■ PROVIDED RECORDS:
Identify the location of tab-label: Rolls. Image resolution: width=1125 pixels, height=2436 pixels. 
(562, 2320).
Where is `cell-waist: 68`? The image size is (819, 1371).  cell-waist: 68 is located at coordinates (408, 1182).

...

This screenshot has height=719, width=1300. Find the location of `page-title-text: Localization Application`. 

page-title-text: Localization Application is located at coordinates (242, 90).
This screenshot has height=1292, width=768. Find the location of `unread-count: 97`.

--

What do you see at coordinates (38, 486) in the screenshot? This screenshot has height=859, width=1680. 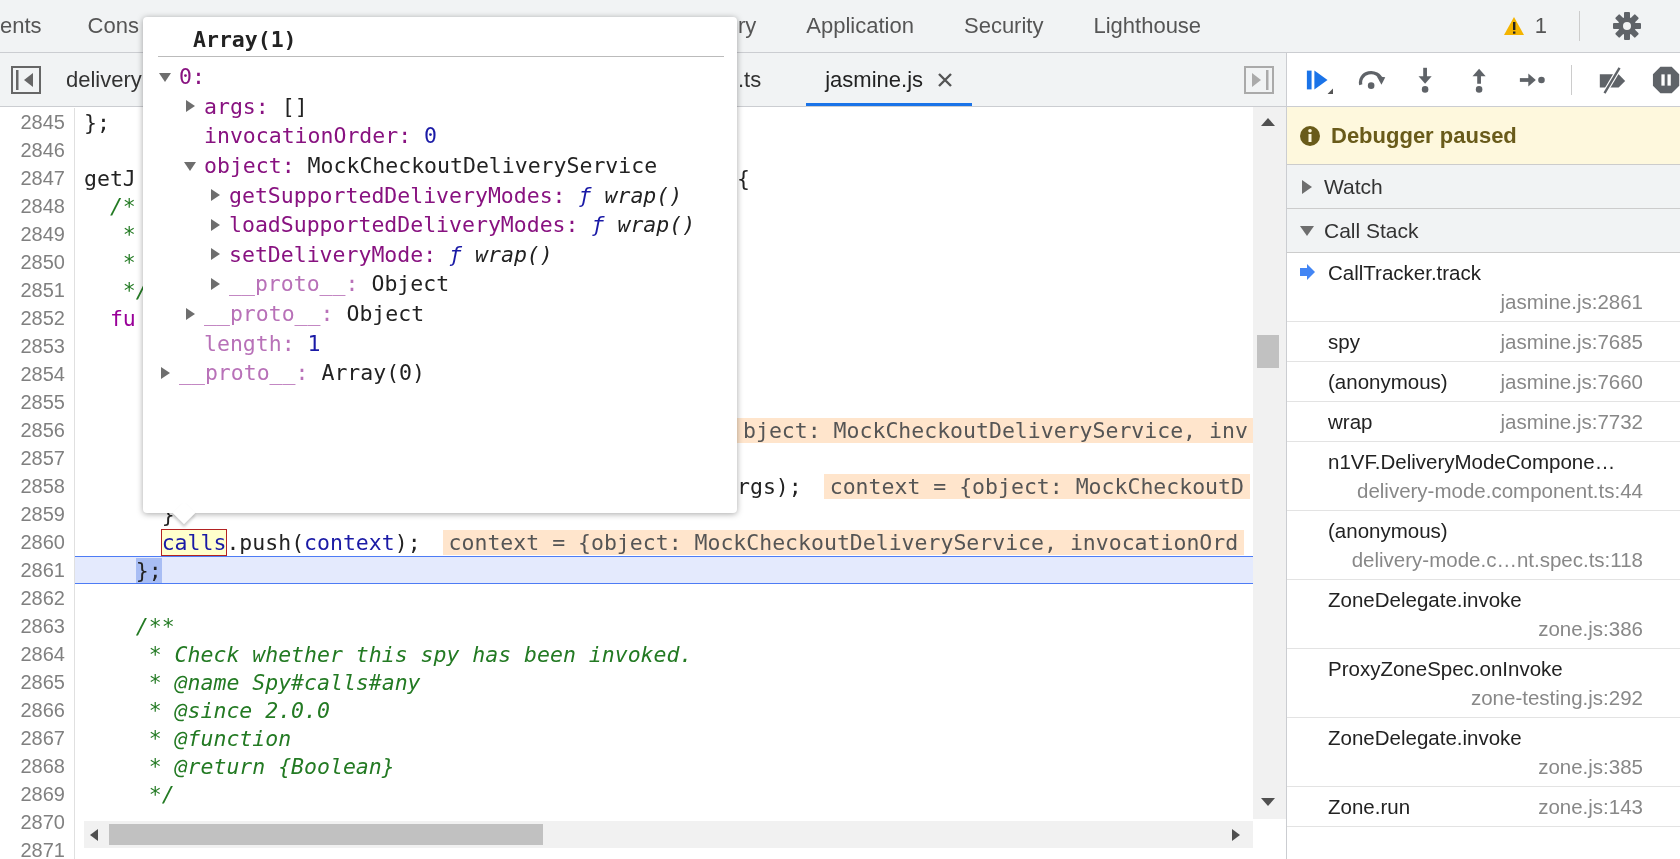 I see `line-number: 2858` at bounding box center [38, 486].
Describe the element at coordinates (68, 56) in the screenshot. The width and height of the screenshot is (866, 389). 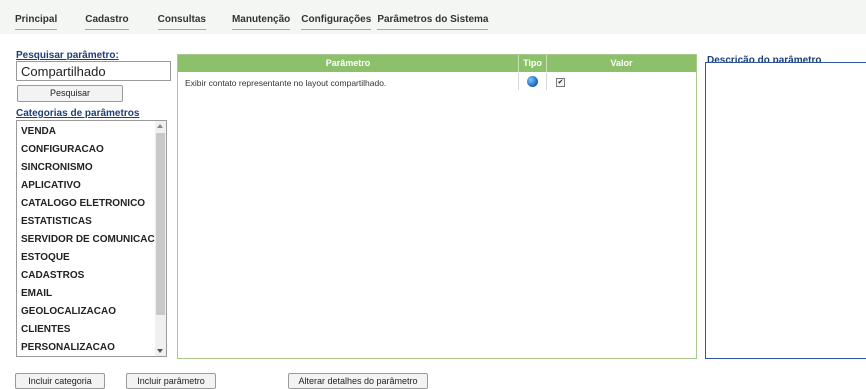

■ INSTRUCTIONS FOR THE TASK: Write out the lines beginning with the one containing "This screenshot has height=719, width=1300." and ending with the one containing "This screenshot has height=1292, width=768.", keeping both of those lines.

■ EXERCISE OUTPUT:
This screenshot has height=719, width=1300. Find the location of `page-title-text: Localization Application`. 

page-title-text: Localization Application is located at coordinates (242, 90).
This screenshot has height=1292, width=768. Find the location of `unread-count: 97`.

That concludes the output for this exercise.